In der Pariser Exilzeitschrift „Das neue Tage-Buch“ verglich Leopold Schwarzschild die „Dahlemer Botschaft“ mit Martin Luthers 95 Thesen: Hier „wurde die Spaltung des deutschen Protestantismus vollzogen.“ Die Synode wollte die Bekennende Kirche aus der babylonischen Gefangenschaft des NS-Staates befreien. Das war für ihre gesellschaftlich relevante Existenz in der Welt von großer Bedeutung. Den Schritt in die Freikirche ging sie jedoch nicht.

Über das Scheitern der Gleichschaltungsbemühungen der Deutschen Christen war Reichskanzler Adolf Hitler wütend: „Rechtswalter“ August Jäger wurde  entlassen und Reichsbischof Ludwig Müller musste alle entsprechenden Gesetze zurücknehmen. Hitler ließ die Deutschen Christen fallen. Er lud die Bischöfe Hans Meiser, Theophil Wurm und August Marahrens am 30. Oktober nach Berlin ein. Sie versicherten ihm, dass sie den „Rat der DEK“ absetzen und die Kirche wieder selber führen würden.

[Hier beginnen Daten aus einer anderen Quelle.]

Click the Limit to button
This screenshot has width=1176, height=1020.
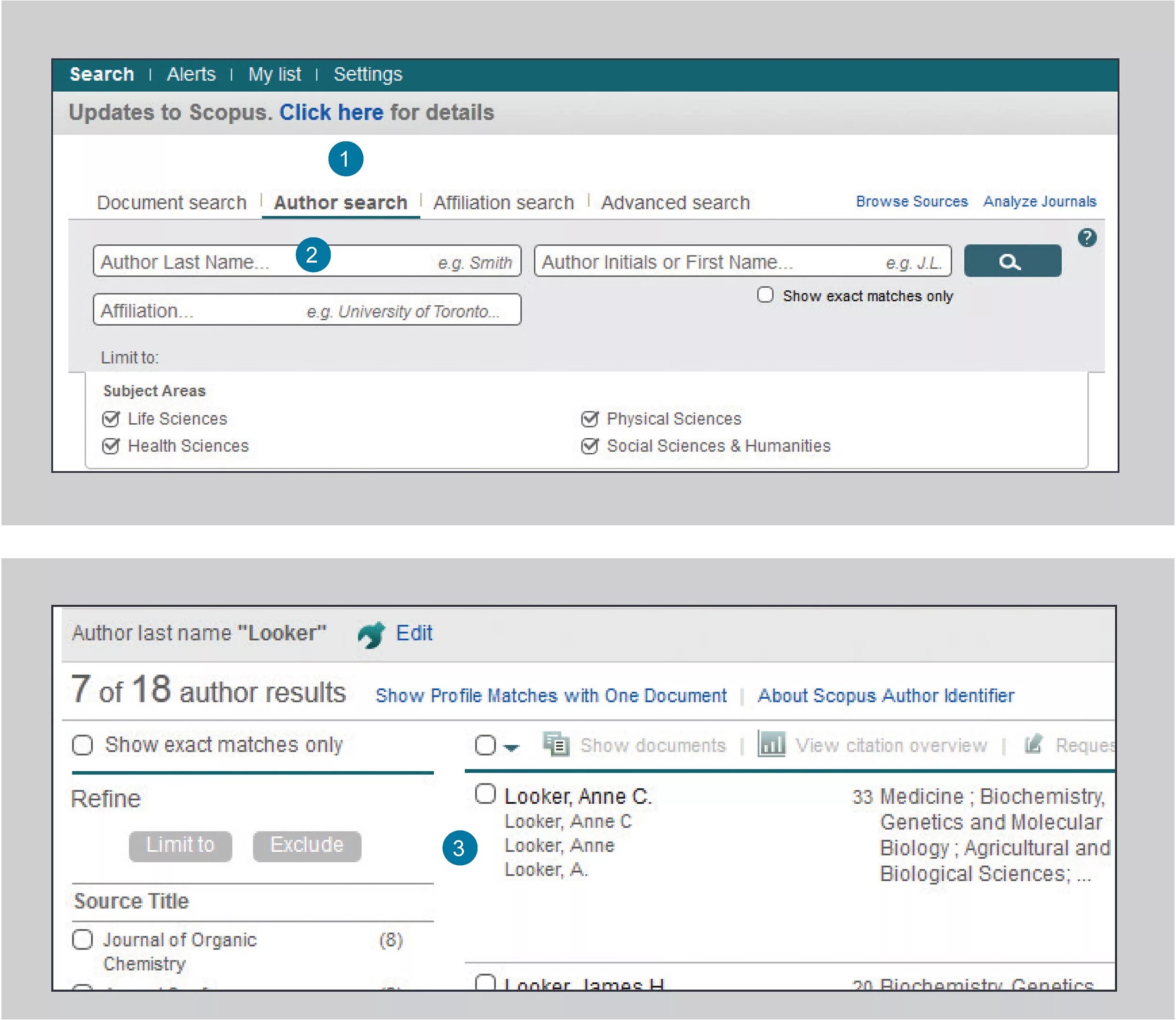pos(181,845)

Im November folgten drei aufregende Sitzungswochen in Berlin. Bischof Meiser drohte im Reichsbruderrat, die Lutheraner aus der Bekennenden Kirche zurückzuziehen, wenn Niemöller und Barth in der Leitung blieben. Statt den Bruch zu akzeptieren, versuchten leitende Theologen der Bekennenden Kirche mit allerlei Kompromissen die Einheit der Bekennenden Kirche zu erhalten. Ohne die Synode nochmals einzubeziehen, wurde am 22. November 1934 der „Rat der DEK“ durch die „Vorläufige Kirchenleitung“ ersetzt. An ihre Spitze trat Bischof Marahrens, der kein Mitglied der Bekennenden Kirche war, dafür aber beste Beziehungen zur NS-Regierung hatte. Niemöller und die Reformierten Barth, Hermann Hesse und Karl Immer traten aus dem Reichsbruderrat aus.

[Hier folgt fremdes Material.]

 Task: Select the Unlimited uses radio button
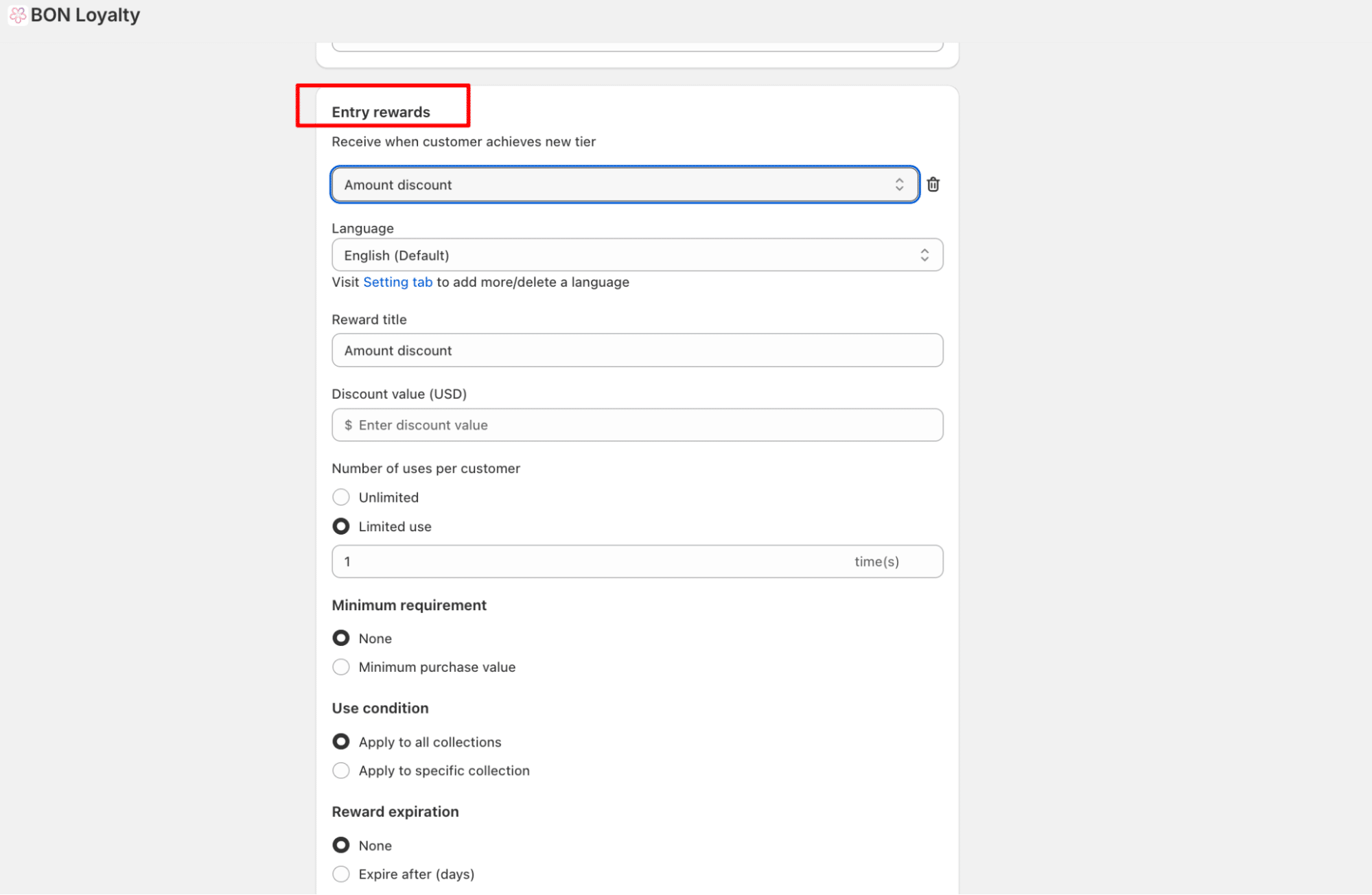(x=341, y=497)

Unter der Leitung von Marahrens wurden die Beschlüsse von „Barmen“ und „Dahlem“ zweitrangig. Die Bekennende Kirche beteuerte weiter dem NS-Staat ihre politische Zuverlässigkeit. Obwohl Dietrich Bonhoeffer, Marga Meusel, Elisabeth Schmitz gemahnt hatten, sich für die rassisch Verfolgten einzusetzen, fand die Bekennende Kirche „für Millionen von Unrecht Leidenden noch kein Herz“ und schwieg „zu den einfachsten Fragen der öffentlichen Redlichkeit“, schrieb Karl Barth 1935.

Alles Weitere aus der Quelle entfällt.